European journal of biochemistry (1987-08-03)
J L Dreyer
ABSTRACT

D-Altronate hydratase and D-mannonate hydratase belong to a class of Fe2+-requiring enzymes, but the function of iron in these enzymes is largely unknown. Methods are described for the convenient preparation of both these hydratases from Escherichia coli and studies related to metal activation are presented. The enzymes are inactive in the absence of a bivalent metal and a reducing agent such as dithiothreitol. Fe2+ at low concentrations activates the enzymes efficiently, but inhibits them over 2 mM. Furthermore Mn2+ is also capable of activating aldonic acid hydratases and appears to be a constituent of the enzyme active center. A marked synergistic activation is observed in the presence of both ions, raising the possibility that the enzyme has two binding sites for ions. Upon activation, the two aldonic acid hydratases incorporate a single Fe atom and contain no Fe-S core, in contrast to other characterized Fe-hydratases, such as aconitase or maleic acid hydratase. The incorporated iron is losely bound (with Kd about 4.5 mM and 20 mM for mannonate and altronate hydratase, respectively) and can be readily removed with EDTA. The enzymes exhibit no requirement for sulphide ions and are insensitive to thiol reagents. A first-order inhibition is observed with iron chelators and can be removed by competition with excess metal ions. No change in the absorption spectra is observed upon oxidation-reduction or activation with metals.

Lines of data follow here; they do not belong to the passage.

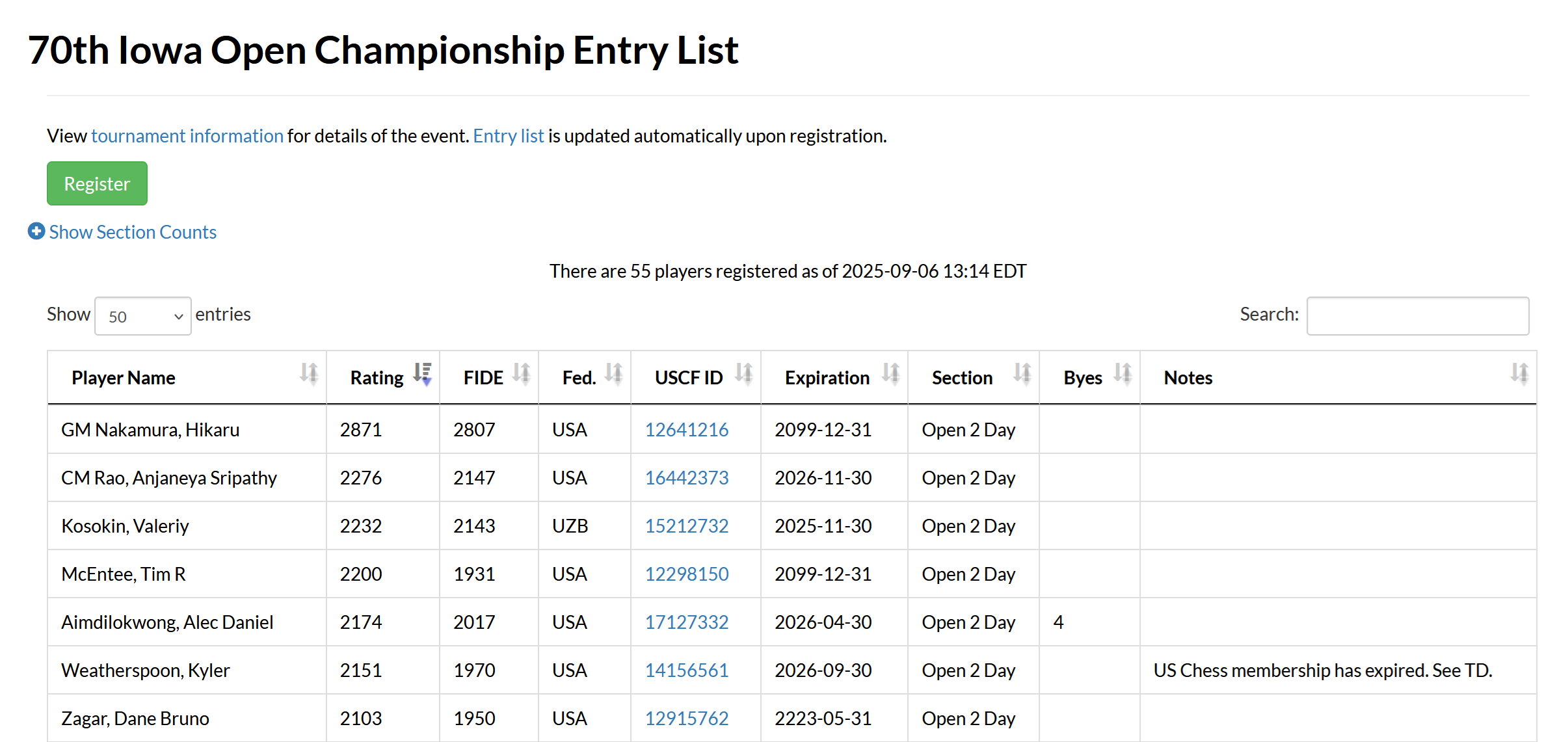
Task: Follow the Entry list link
Action: pyautogui.click(x=508, y=136)
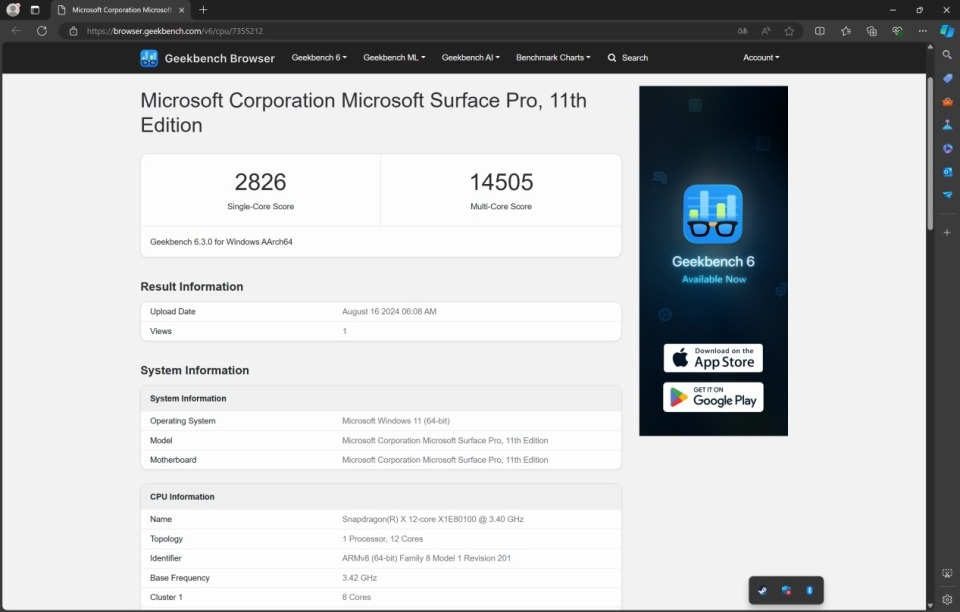Expand the Geekbench ML dropdown
The height and width of the screenshot is (612, 960).
coord(394,58)
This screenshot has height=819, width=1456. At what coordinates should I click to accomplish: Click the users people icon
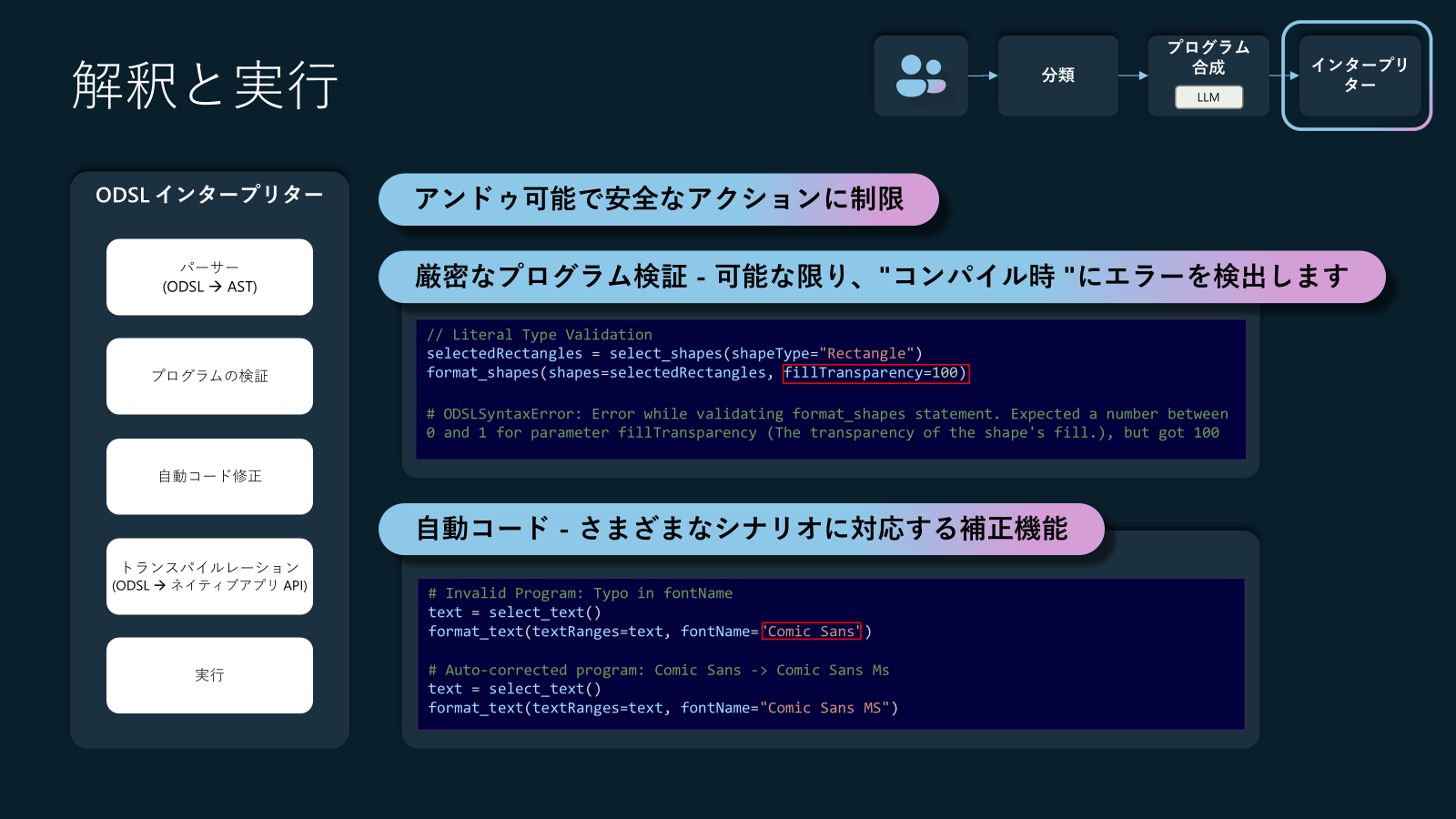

The activated enzymes exhibit no electron paramagnetic (EPR) spectrum under anaerobic conditions; in the presence of oxygen, an intense EPR spectrum develops in Fe2+-activated samples with signal at g = 1.98, which upon reaction of the enzyme with the substrate moves into a species with signals at g = 4.15 and g = 9.07, with EPR parameters very similar to those of oxidized rubredoxins.